Le sentiment de soi dans l’activité érotique
Seuls les êtres humains semblent avoir fait de leur activité sexuelle une activité érotique. L’érotisme humain – c’est-à-dire toutes les pratiques et toutes les représentations qui éveillent le désir sexuel, qui suscite une excitation sexuelle – s’oppose à la sexualité animale dans la mesure où il met en jeu la vie intérieure. Cependant toute activité sexuelle de l’être humain n’est pas obligatoirement érotique.
L’érotisme, venant de éros en grec signifiant le désir, se distingue de l’amour dans le sens où l’érotisme n’est pas un sentiment mais plutôt un certain jugement esthétique qui se rapporte au plaisir sexuel. L’érotisme se distingue aussi de la pornographie car celui-ci met en jeu l’imagination, la suggestion et les fantasmes. Il est une recherche indépendante de la fin naturelle donnée dans la reproduction ; par conséquent la reproduction s’oppose à l’érotisme mais l’érotisme se définit par la jouissance dans le processus de reproduction.

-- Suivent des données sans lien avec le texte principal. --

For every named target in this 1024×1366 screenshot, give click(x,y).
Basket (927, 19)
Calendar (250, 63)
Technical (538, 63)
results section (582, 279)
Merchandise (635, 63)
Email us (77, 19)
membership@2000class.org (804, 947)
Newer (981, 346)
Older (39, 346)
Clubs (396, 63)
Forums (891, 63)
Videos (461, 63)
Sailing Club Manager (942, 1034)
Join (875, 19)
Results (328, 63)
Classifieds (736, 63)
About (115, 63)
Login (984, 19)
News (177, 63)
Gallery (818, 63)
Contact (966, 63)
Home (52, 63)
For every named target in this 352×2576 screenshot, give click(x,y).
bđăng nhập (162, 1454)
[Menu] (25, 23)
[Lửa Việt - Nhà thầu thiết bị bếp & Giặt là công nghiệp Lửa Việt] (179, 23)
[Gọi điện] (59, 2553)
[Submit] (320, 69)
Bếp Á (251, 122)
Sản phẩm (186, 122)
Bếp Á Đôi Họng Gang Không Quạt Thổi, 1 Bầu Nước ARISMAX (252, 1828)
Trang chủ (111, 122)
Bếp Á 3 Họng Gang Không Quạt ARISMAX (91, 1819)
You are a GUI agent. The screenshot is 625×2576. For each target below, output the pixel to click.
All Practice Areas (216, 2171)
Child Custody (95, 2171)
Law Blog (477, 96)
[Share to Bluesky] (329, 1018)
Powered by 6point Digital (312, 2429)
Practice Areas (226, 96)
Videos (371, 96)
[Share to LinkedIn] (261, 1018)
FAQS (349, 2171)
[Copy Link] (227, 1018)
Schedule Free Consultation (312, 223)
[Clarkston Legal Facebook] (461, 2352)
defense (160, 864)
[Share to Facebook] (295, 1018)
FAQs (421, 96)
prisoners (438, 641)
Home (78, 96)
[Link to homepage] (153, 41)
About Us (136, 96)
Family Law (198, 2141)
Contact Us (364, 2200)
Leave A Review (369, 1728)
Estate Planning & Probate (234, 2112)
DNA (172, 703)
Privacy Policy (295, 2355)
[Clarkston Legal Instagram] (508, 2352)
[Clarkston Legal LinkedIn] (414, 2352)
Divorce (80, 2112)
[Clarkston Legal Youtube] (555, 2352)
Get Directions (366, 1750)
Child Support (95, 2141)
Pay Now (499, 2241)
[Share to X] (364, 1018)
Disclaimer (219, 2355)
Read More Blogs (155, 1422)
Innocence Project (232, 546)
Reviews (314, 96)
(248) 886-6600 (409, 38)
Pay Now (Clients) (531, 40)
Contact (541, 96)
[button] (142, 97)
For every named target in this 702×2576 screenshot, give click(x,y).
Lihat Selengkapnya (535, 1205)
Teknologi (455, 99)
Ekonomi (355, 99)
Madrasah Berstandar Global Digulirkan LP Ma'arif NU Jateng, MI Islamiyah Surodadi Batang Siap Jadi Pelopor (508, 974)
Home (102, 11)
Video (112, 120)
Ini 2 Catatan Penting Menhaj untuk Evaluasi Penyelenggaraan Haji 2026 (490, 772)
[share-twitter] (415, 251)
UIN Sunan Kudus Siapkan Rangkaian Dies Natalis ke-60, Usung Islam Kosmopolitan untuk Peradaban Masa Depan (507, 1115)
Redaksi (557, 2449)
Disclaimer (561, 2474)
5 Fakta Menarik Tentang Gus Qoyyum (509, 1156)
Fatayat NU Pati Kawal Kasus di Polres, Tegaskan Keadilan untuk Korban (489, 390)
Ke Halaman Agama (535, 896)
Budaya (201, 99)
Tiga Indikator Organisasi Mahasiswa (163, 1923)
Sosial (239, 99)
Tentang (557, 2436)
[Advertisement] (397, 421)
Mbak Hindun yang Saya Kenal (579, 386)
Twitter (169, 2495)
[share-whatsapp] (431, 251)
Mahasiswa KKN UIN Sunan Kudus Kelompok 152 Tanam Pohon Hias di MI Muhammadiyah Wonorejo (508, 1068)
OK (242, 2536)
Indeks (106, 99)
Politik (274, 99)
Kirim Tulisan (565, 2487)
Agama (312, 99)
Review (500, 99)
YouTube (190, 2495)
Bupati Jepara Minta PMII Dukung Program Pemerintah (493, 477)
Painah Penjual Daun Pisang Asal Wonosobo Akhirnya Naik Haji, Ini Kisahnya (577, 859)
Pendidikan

Les relations érotiques humaines créent aussi bien du plaisir que de l’effroi dans la mesure où l’acte sexuel suscite un excès d’excitation provoquant une sublime angoisse. Toujours est-il que le plaisir lié à l’expérience érotique peut mener à une continuité où les deux individus – à jamais discontinus – s’unissent dans un même mouvement. Cela étant dit, nous ne pouvons absolument pas douter que l’activité érotique soit une expérience intérieure révélant notre soi.
Du plaisir et de l’effroi
L’angoisse liée à la pratique sexuelle vient du fait que celle-ci se présente comme un interdit, comme une pratique révélant les parties sombres et originelles de notre être et du monde. Mais lorsque nous transgressons l’interdit, c’est-à-dire lorsque nous nous soumettons à l’impulsion en nous, l’interdit s’évapore cependant le sentiment du péché surgit ; c’est le paradoxe même de la pratique sexuelle : elle est désir et effroi, plaisir et angoisse. L’angoisse fondant l’interdit est la condition de la montée du plaisir quand nous enfreignons cet interdit.
L’angoisse et la défaillance font en effet partie de l’activité sexuelle mais c’est aussi la défaillance qui crée la volupté. La sensualité humaine prend l’aspect d’une fêlure inséparable du plaisir. Celui ou celle qui jouit est celui ou celle qui oublie sa condition d’humain pour retrouver le côté animal enfoui sous des épaisseurs de mœurs et de coutumes. Cette activité apparaît comme contraire à notre dignité d’être humain, c’est pourquoi nous associons la pratique sexuelle à un interdit fondamental.
L’effroi est le signe du fantasme ; il est l’excès d’excitation bloquant le corps, faisant perdre le langage et déchirant l’âme. « L’effroi est une extase impréparée. Aussi impréparée que le traumatisme. [1]» L’effroi réside aussi dans le fait que nous ne pouvons pas fuir notre corps, que nous sommes enchaînés à lui.
« L’angoisse signifie dans ce sens contempler au point de mourir. Je puis même affirmer : une contemplation qui se déroule sans angoisse n’est pas une contemplation. Il faut même dire de façon plus archaïque : une contemplation sans mort n’est pas une absorption véritable. Il s’agit de se laisser dévorer vivant » (Pascal Quignard, La Nuit sexuelle)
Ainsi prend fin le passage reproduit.